_What is being asked_
The required result is the exact run of lines beginning at the one containing "Image resolution: width=660" and ending at the last line of the entries.
START Material provided
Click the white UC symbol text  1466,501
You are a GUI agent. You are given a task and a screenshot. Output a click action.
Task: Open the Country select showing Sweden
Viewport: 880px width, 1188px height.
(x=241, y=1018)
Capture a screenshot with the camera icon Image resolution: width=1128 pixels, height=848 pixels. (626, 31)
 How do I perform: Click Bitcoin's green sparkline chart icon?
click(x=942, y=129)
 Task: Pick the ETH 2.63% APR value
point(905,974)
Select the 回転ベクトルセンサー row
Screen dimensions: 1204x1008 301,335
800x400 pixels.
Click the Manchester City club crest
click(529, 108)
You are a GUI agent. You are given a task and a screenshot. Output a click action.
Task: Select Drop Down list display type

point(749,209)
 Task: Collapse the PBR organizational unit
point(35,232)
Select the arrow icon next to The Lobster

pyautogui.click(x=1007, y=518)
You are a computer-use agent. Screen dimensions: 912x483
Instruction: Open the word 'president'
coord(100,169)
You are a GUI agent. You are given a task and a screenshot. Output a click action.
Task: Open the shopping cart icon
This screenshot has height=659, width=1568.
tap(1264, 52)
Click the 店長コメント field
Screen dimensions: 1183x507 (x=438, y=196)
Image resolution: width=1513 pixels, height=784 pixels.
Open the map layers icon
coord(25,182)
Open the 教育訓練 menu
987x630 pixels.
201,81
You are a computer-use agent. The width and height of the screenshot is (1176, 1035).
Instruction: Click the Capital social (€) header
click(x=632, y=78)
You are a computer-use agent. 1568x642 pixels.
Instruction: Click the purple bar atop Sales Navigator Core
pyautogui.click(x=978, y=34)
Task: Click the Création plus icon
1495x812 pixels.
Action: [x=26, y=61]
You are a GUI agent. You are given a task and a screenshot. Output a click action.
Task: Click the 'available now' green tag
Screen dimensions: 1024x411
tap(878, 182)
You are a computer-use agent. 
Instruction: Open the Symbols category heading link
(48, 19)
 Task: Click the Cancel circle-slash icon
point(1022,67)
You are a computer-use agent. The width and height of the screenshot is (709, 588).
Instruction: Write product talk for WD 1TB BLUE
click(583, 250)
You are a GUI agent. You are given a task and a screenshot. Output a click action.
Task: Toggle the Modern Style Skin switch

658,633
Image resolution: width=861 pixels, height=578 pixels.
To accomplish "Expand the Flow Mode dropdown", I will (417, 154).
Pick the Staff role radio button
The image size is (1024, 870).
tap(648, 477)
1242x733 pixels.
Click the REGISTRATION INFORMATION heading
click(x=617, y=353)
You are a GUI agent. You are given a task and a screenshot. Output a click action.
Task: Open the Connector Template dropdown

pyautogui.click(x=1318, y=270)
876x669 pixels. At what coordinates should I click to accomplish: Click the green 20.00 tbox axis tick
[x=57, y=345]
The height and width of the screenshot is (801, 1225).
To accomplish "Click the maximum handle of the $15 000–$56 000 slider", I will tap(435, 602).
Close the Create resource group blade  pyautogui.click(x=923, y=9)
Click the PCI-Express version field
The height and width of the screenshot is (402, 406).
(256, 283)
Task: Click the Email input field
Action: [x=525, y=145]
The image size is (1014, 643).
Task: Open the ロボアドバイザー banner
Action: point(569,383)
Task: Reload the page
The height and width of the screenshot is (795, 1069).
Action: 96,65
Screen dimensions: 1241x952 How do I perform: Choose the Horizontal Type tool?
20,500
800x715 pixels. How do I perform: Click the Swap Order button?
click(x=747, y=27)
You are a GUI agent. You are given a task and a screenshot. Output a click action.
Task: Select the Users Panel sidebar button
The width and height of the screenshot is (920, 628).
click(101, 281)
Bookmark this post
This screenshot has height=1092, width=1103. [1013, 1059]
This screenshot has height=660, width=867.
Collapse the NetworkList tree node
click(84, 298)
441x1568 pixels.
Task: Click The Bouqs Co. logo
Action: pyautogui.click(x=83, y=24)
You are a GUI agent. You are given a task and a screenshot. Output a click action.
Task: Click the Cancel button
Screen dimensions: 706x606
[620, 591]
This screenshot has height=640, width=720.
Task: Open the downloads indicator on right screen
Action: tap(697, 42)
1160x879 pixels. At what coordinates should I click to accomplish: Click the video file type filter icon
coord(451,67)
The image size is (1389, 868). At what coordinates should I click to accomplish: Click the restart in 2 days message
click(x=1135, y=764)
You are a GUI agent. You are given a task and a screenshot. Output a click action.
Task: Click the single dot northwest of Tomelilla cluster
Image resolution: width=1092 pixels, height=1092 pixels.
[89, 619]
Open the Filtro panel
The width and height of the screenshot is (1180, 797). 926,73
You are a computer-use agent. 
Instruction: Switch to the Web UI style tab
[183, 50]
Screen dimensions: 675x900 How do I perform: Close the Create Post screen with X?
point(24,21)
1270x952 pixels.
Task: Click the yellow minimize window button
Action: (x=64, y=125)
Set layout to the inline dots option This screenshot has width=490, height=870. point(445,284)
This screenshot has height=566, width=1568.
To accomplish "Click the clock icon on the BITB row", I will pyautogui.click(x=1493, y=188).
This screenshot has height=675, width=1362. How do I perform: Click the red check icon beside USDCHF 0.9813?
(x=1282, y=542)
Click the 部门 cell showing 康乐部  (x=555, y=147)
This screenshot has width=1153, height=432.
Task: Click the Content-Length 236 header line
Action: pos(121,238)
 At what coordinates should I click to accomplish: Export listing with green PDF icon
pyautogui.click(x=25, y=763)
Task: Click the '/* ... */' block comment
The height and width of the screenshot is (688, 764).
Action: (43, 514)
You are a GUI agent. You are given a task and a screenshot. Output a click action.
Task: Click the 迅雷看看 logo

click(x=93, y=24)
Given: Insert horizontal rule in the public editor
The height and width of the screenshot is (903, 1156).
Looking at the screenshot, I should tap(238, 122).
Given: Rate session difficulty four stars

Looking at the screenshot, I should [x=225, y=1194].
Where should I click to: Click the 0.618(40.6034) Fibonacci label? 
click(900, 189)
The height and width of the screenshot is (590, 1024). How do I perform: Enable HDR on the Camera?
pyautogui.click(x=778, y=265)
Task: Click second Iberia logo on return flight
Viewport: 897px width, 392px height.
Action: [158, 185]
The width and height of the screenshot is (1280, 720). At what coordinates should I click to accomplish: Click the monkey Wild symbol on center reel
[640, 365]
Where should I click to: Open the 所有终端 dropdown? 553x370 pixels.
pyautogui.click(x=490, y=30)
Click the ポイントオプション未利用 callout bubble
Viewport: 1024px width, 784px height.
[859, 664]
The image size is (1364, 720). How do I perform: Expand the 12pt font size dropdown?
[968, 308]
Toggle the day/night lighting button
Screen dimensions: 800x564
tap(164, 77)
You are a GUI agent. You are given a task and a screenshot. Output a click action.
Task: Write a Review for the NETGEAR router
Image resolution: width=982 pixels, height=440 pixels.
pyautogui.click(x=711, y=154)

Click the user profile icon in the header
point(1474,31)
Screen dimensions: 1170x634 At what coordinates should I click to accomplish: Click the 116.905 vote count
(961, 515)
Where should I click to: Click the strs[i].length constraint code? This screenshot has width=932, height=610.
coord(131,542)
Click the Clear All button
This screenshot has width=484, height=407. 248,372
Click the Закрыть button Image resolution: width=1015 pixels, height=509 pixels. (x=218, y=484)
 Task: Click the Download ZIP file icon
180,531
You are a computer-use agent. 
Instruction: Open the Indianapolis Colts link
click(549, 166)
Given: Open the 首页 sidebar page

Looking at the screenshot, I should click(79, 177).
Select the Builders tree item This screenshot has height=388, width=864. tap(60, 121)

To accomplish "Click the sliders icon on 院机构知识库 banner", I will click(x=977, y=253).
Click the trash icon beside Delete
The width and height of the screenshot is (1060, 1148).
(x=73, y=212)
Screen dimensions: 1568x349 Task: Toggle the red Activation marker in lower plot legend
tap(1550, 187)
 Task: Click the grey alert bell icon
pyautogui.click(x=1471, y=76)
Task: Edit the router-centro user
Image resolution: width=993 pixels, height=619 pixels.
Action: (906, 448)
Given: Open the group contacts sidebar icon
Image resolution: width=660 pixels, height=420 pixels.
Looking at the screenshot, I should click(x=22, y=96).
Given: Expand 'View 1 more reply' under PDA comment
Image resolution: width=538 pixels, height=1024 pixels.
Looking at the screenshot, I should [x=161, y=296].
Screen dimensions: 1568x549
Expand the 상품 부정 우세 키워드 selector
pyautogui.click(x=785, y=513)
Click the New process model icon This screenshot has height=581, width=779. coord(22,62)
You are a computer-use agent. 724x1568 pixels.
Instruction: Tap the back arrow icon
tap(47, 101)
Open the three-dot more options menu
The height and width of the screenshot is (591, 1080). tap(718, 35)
END Material provided
_Solution_
Image resolution: width=660 pixels, height=420 pixels.
Looking at the screenshot, I should click(x=22, y=96).
Given: Expand 'View 1 more reply' under PDA comment
Image resolution: width=538 pixels, height=1024 pixels.
Looking at the screenshot, I should [x=161, y=296].
Screen dimensions: 1568x549
Expand the 상품 부정 우세 키워드 selector
pyautogui.click(x=785, y=513)
Click the New process model icon This screenshot has height=581, width=779. coord(22,62)
You are a computer-use agent. 724x1568 pixels.
Instruction: Tap the back arrow icon
tap(47, 101)
Open the three-dot more options menu
The height and width of the screenshot is (591, 1080). tap(718, 35)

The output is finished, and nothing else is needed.